An example of such a cam driven transmission is described and illustrated in O'Neill U.S. Pat. No. 7,219,631 entitled “High Torque, Low Velocity, Internal Combustion Engine” which is incorporated herein by reference in its entirety. The cam driven transmission described therein employs a pair of cam plates each having a lobed cam profile driven by a plurality of reciprocating pistons. The pistons are driven radially by a two or four-stroke piston-cylinder and are timed to engage a sloping drive surface of the cam profile with each downward power stroke of the piston. While the lobed cams may be driven in the same rotational direction, one particularly useful operating mode involves counter-rotation of the cams to equilibrate the torque imparted to each of the cams. As such, the torque imparted to each of the counter-rotating drive shafts is balanced resulting in cancellation of the reaction torque normally carried by the engine case.

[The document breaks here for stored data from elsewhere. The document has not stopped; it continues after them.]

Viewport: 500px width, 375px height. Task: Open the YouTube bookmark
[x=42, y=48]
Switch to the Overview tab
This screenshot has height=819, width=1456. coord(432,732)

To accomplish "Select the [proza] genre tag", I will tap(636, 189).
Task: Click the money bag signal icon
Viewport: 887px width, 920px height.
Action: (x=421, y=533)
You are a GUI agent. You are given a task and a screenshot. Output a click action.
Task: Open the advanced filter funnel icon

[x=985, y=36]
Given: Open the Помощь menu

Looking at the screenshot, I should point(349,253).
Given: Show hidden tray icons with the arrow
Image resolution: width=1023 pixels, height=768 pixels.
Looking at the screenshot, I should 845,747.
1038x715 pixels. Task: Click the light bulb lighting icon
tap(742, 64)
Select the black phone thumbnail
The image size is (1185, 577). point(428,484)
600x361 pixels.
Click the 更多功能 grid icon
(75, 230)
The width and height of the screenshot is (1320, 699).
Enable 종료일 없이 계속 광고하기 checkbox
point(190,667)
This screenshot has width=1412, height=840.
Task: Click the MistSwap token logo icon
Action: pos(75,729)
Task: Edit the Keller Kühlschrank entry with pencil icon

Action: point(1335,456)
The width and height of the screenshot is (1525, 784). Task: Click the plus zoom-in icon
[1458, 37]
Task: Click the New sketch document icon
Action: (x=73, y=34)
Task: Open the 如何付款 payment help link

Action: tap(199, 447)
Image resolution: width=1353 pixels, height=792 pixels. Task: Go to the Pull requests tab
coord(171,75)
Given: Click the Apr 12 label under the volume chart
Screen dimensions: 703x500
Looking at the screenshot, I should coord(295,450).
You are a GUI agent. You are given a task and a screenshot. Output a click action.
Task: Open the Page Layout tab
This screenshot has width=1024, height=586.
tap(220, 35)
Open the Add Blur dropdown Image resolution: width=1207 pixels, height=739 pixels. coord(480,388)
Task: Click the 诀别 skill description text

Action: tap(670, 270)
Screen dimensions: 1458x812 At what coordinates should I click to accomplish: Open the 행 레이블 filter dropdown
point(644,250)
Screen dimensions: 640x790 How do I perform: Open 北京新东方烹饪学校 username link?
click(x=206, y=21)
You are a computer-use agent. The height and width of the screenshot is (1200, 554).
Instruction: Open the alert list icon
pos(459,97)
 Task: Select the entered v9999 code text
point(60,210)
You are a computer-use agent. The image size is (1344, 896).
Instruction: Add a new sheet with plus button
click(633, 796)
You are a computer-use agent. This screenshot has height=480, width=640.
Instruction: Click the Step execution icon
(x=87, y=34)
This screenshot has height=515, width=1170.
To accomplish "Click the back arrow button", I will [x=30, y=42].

The ability of the lobed-cam to drive torque in opposite directions facilitates a number of useful applications, however, one difficulty that can arise relates to the inability to ensure counter-rotation of the cam plates. That is, should the start-up or initial rotational position of the cams be such that the pistons are aligned with the top or bottom-dead center position within the cam profile, it may be impossible to initiate rotation of each in opposite directions without some external force or rotary drive input. In the prior art, a timing gear, e.g., a bevel gear, was employed at the periphery of each cam to establish an optimal or, at least favorable, initial position of the piston drive shafts relative to the cam surfaces, i.e., along the power stroke. As such, this requirement prohibits certain operating conditions and, in certain instances, prohibits or inhibits certain applications.
A need, therefore, exists for a lobed-cam transmission which eliminates the requirement for torque drive augmentation of one or both cam plates to ensure counter-rotational torque drive irrespective the initial rotational position of the piston drive shaft relative to the power surface of the respective cam. Other objectives include a power drive train that maximizes energy conversion, eliminates the need for torque augmentation devices, improves performance, enhances reliability, reduces weight and minimizes mechanical complexity.